駒形どぜう

 木造瓦葺二階建て、土蔵を思わせる造りで外壁は漆喰仕立てで、窓には連子格子がはまっている。小さな庭は板塀で囲まれて外からの目隠しになっていた。二階は窓に簾が下がり昼過ぎの日差しを和らげている。
 二階大広間で年季の入った二重回り縁の天井を眺めたり、籐畳の感触を確かめたりしているうちに、若い中居さんが次々とどぜうを運んでくる。まずは「どぜうなべ」だ。生きたどぜうに酒を飲ませて骨をやわらかくし、そのどぜうを甘味曽仕立ての汁に入れて煮こむ。この丸のどぜうをごく浅い鉄なべに並べて、たっぷりのネギをのせ、七味をかけて食う。これが美味い。そして「柳川」、どなべにささがきごぼうを敷き詰め、ひらいたどぜうを丁寧に並べて、玉子でとじたものを、山椒で食してごらんなさいよ。熱燗が進むこと進むこと。あとから出てきた濃厚な「どぜう汁」もよござんしたねぇ。ついお代りをしちまいました。

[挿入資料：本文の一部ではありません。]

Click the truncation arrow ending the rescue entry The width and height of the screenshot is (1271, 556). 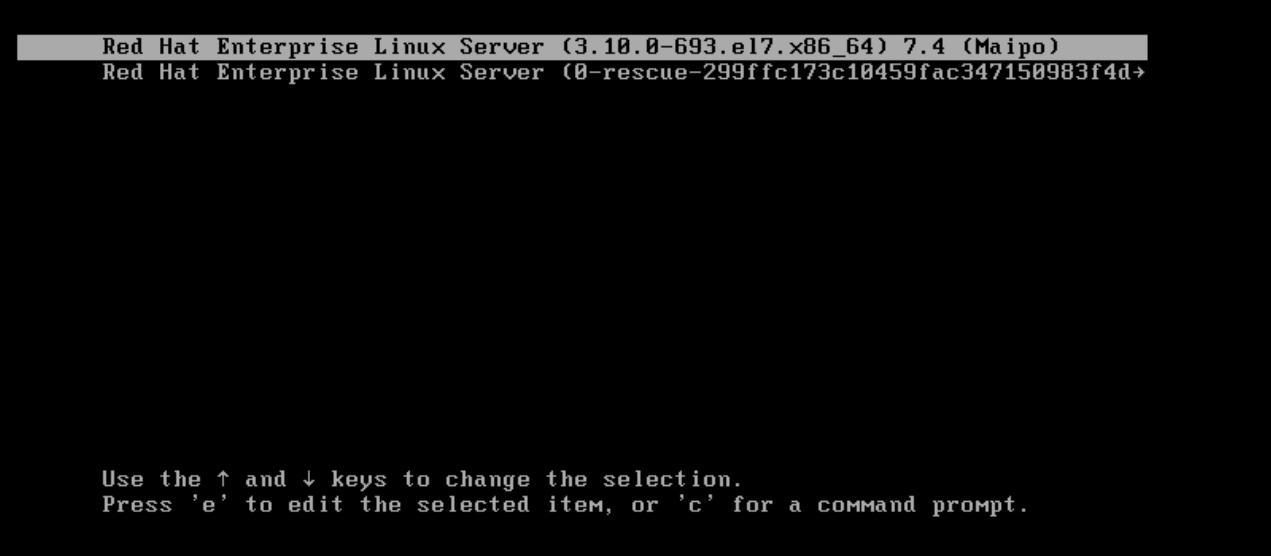coord(1137,72)
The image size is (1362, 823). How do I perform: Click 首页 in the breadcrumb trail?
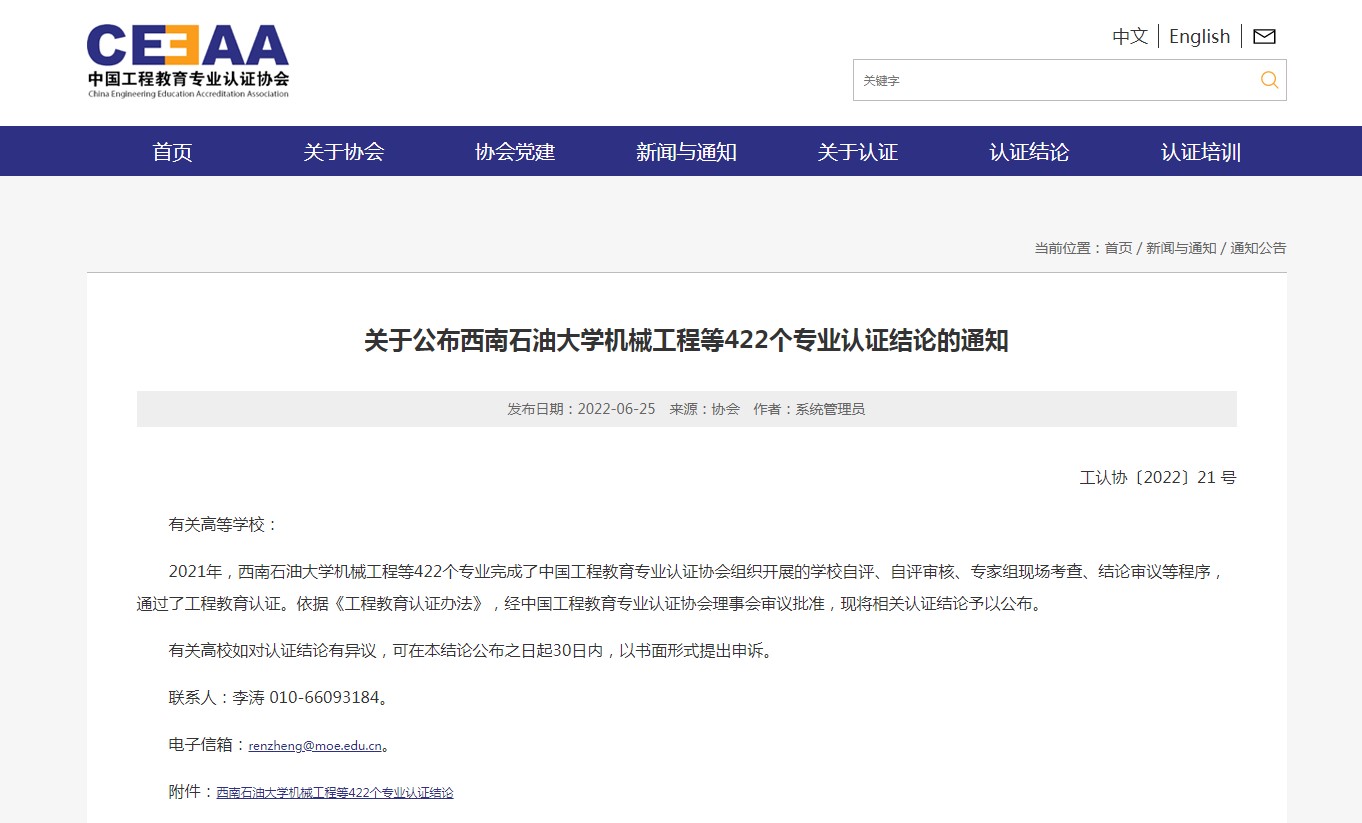pos(1118,248)
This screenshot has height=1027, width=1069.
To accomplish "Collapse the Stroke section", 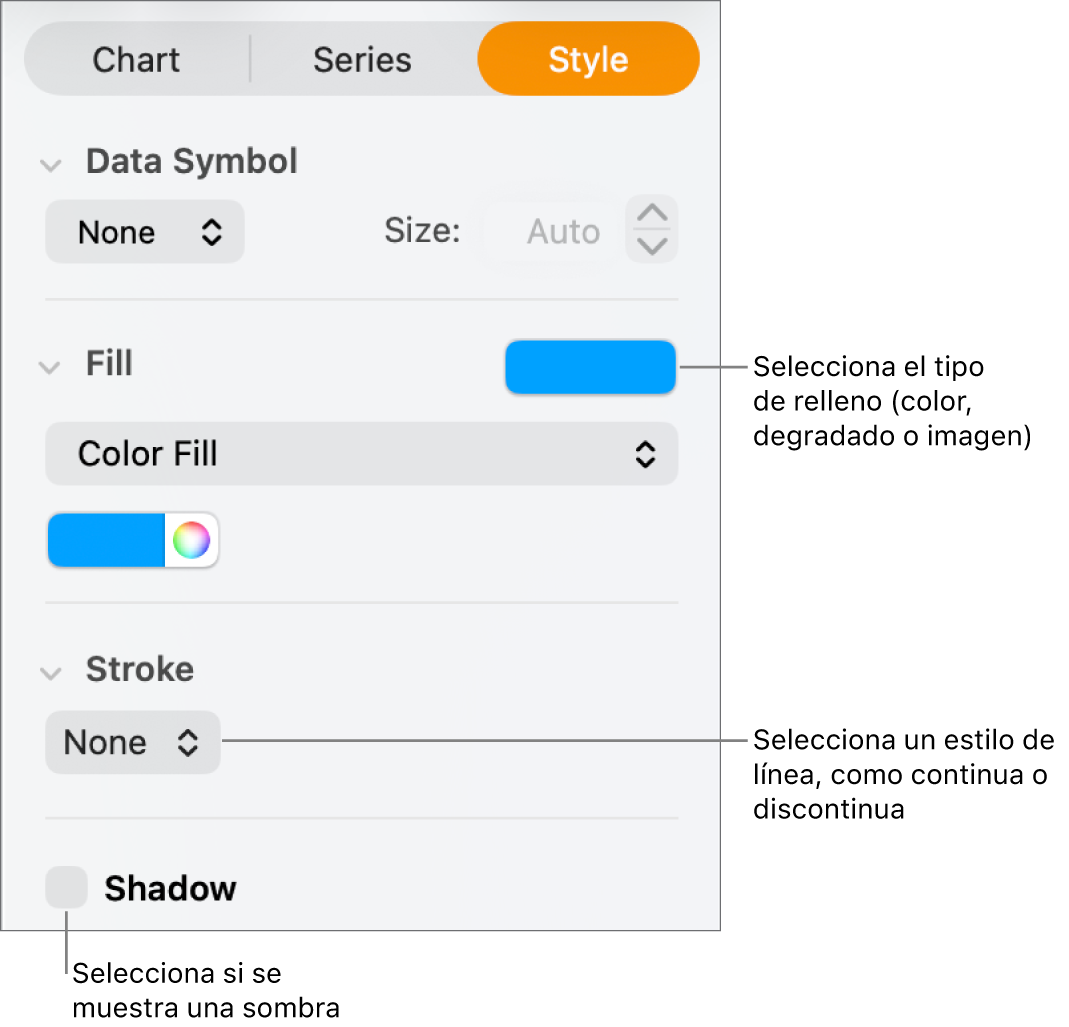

 1時間ほど飲んで食った。いい心持ちになったので、お勘定を済ませて外に出れば、店の前に並べられた縁台には、どうだろう、30人ほどの人が順番を待って寛いでいるではあ〜りませんか。予約しておいてよかったわい。めでたしめでたし。

 今日から9回連続の防災研修が始まる。講師はワシャだ。受講者は全社員1000人である。どうなりますことやら。